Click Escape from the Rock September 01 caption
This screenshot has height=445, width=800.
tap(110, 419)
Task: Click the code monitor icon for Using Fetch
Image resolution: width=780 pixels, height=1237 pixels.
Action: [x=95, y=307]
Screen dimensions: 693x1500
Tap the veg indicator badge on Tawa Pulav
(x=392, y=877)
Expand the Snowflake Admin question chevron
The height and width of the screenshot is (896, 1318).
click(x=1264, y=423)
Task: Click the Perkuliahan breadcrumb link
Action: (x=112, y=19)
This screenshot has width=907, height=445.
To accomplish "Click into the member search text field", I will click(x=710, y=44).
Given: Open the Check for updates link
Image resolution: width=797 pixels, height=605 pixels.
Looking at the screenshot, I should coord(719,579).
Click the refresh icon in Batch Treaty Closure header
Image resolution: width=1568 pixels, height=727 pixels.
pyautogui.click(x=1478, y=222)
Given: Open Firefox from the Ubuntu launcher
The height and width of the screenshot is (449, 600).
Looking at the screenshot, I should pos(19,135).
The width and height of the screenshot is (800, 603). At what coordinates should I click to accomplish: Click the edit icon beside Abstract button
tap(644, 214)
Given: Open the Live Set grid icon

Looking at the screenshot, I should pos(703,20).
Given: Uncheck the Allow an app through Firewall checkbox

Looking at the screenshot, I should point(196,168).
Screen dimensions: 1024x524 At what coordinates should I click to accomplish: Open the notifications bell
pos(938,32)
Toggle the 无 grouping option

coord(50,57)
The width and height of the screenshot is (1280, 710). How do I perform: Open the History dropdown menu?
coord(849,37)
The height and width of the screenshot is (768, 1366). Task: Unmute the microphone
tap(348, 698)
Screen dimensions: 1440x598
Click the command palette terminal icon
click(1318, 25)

Directions for this task
Please reproduce the material in its entirety, exactly as it stands.

Answer area
Click Escape from the Rock September 01 caption
This screenshot has height=445, width=800.
tap(110, 419)
Task: Click the code monitor icon for Using Fetch
Image resolution: width=780 pixels, height=1237 pixels.
Action: [x=95, y=307]
Screen dimensions: 693x1500
Tap the veg indicator badge on Tawa Pulav
(x=392, y=877)
Expand the Snowflake Admin question chevron
The height and width of the screenshot is (896, 1318).
click(x=1264, y=423)
Task: Click the Perkuliahan breadcrumb link
Action: (x=112, y=19)
This screenshot has width=907, height=445.
To accomplish "Click into the member search text field", I will click(x=710, y=44).
Given: Open the Check for updates link
Image resolution: width=797 pixels, height=605 pixels.
Looking at the screenshot, I should coord(719,579).
Click the refresh icon in Batch Treaty Closure header
Image resolution: width=1568 pixels, height=727 pixels.
pyautogui.click(x=1478, y=222)
Given: Open Firefox from the Ubuntu launcher
The height and width of the screenshot is (449, 600).
Looking at the screenshot, I should pos(19,135).
The width and height of the screenshot is (800, 603). At what coordinates should I click to accomplish: Click the edit icon beside Abstract button
tap(644, 214)
Given: Open the Live Set grid icon

Looking at the screenshot, I should pos(703,20).
Given: Uncheck the Allow an app through Firewall checkbox

Looking at the screenshot, I should point(196,168).
Screen dimensions: 1024x524 At what coordinates should I click to accomplish: Open the notifications bell
pos(938,32)
Toggle the 无 grouping option

coord(50,57)
The width and height of the screenshot is (1280, 710). How do I perform: Open the History dropdown menu?
coord(849,37)
The height and width of the screenshot is (768, 1366). Task: Unmute the microphone
tap(348, 698)
Screen dimensions: 1440x598
Click the command palette terminal icon
click(1318, 25)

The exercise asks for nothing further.